4.       Dodge – possibly not essential due to the innate agility of Elves, but never a bad option.
5.       Pass – Once you’ve got Nerves of Steel, Pass should ensure you almost never ditch the ball when you do have to throw it.
6.       Sure Feet – MA7 is nice, a reliable way of getting to MA9 is better.
Double – Juggernaut, Stand Firm or Thick Skull, but to be honest I probably wouldn’t use a double on these guys.

Sweeper

1.       Nerves of Steel – not actually a sweeper skill, but it’s the first skill I would ever give to a Runner
2.       Sure Hands – this is more of a sweeper skill for this player, as retrieval of the ball is an important part of their role, and it’s eminently possible that there may be tackle zones on that square.
3.       Accurate – you do not want the ball in your half and therefore I’d be sorely tempted (depending on the opponent of course) to get rid to you furthest advanced player as soon as you can.
4.       Pass – similar to the above, this just improves your reliability at clearing your lines.
5.       Hail Mary Pass – you don’t see it much, but how many times have you just wanted to get rid and your best placed receiver is just that bit too far away?
6.       Safe Throw – gives you a more than decent chance to stop interceptions.
Double – Strong Arm – again it improves your chances of passing well.

Receiver

1.       Catch – a reroll for AG4? Yes please!
2.       Dodge – you may very well find a traditional receiver is marked up at the start of your turn, and despite your high agility, re-rolls are never a bad idea!
3.       Block – best skill around for keeping receivers on their feet.
4.       Diving catch – combines pretty nicely actually with desperate passes, meaning you can attempt the improbable with a higher likelihood of success.
5.       Sprint – if there’s one thing that receivers want in spades it’s pace (just ask anyone who’s faced Gutter Runners).
6.       Sure Feet – have you ever failed a Go For It only to fall down into the end zone?
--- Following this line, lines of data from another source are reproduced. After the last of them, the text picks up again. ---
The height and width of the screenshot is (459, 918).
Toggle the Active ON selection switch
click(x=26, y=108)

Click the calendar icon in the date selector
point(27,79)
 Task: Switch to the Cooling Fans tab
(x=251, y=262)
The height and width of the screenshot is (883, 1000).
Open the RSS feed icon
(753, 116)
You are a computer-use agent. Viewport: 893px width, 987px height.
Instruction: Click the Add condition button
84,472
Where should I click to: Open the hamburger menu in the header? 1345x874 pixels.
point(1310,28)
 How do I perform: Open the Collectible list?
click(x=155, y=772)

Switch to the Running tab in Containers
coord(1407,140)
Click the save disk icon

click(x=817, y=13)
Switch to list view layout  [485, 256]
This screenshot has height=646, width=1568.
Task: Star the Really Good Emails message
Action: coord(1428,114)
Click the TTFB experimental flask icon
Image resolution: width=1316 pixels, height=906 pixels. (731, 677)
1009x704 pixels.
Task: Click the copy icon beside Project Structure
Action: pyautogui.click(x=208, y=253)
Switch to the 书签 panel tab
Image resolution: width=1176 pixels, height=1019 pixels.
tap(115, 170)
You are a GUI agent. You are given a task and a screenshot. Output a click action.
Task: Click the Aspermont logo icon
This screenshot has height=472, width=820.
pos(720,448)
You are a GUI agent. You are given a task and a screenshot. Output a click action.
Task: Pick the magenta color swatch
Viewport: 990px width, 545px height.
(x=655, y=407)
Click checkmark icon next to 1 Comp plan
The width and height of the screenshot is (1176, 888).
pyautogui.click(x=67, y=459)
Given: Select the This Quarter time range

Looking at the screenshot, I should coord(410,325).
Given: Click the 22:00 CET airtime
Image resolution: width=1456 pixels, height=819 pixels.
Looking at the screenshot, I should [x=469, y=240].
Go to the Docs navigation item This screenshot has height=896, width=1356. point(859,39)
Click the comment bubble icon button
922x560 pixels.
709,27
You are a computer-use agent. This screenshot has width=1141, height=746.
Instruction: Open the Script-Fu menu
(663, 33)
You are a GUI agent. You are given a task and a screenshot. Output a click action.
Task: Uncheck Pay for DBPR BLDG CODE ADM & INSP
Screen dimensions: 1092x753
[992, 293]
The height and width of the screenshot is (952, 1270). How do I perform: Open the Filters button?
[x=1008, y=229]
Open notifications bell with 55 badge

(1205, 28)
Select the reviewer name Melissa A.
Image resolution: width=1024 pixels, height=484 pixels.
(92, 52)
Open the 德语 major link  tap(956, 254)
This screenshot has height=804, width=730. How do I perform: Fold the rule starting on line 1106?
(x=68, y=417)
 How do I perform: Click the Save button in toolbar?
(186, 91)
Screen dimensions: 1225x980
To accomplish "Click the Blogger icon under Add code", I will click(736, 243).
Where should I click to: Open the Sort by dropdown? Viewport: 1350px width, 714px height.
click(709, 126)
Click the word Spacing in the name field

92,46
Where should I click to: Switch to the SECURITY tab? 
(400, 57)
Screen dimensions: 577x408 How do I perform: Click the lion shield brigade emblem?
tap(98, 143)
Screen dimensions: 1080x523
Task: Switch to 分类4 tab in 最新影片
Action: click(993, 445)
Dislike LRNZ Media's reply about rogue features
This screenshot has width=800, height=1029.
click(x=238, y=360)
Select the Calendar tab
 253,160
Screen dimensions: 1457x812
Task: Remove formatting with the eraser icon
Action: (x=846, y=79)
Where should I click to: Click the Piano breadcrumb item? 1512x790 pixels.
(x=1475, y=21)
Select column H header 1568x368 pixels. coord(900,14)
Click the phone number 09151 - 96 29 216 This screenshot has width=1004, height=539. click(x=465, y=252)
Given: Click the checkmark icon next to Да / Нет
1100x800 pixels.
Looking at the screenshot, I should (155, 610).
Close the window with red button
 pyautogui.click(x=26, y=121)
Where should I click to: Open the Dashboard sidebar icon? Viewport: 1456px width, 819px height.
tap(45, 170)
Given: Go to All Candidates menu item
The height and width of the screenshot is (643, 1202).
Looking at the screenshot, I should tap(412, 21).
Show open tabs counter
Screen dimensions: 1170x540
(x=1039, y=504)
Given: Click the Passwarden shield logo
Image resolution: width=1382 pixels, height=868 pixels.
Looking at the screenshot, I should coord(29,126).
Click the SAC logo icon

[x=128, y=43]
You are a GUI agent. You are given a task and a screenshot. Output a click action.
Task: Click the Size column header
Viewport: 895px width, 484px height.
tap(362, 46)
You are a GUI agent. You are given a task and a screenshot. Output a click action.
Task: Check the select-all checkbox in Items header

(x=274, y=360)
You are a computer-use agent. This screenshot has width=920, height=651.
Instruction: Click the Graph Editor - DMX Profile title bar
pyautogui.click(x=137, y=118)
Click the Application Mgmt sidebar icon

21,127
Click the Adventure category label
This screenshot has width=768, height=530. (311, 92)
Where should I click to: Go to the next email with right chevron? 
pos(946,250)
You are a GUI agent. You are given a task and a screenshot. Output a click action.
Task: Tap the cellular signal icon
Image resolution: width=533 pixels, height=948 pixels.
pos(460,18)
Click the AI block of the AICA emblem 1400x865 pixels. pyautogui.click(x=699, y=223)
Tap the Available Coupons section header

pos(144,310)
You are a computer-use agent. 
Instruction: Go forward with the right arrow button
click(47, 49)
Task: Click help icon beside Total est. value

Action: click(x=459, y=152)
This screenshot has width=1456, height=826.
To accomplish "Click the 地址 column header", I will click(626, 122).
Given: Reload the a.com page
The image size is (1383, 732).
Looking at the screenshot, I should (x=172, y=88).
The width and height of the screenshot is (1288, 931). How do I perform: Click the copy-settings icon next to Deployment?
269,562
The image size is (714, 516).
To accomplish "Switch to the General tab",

I have, and it’s not fun. Sure Feet!
Double – probably Thick Skull actually. I pondered Stand Firm but decided you might as well save yourself some TV and choose Side Step if you want that capability.

Conclusion

Personally I think the Runners are the stars of the Dark Elf team, and they’re certainly the players who best typify the reason why they’re considered to be a defensive team. They’re a great spoiler type of player who can be designed to be really frustrating to play against. I’ve avoided using Block in most of my development paths for them, though I’d never criticise anyone for choosing that skill early (nor dodge for that matter). This is because I think their spoiler tendencies don’t actually require them to be on their feet, and sometimes having block will dissuade your opponent from hitting them, instead focussing on just clogging up the pitch around them. By not taking block, you encourage the hit and therefore the chance to use the Dump-Off skill to mess with their minds (which, let’s face it, is why you like playing Dark Elves).


I’d always look to have two Runners in my team, operating in concert with each other to constantly shift the point of attack against my opponent and pounce if they make any mistakes when I’m defending.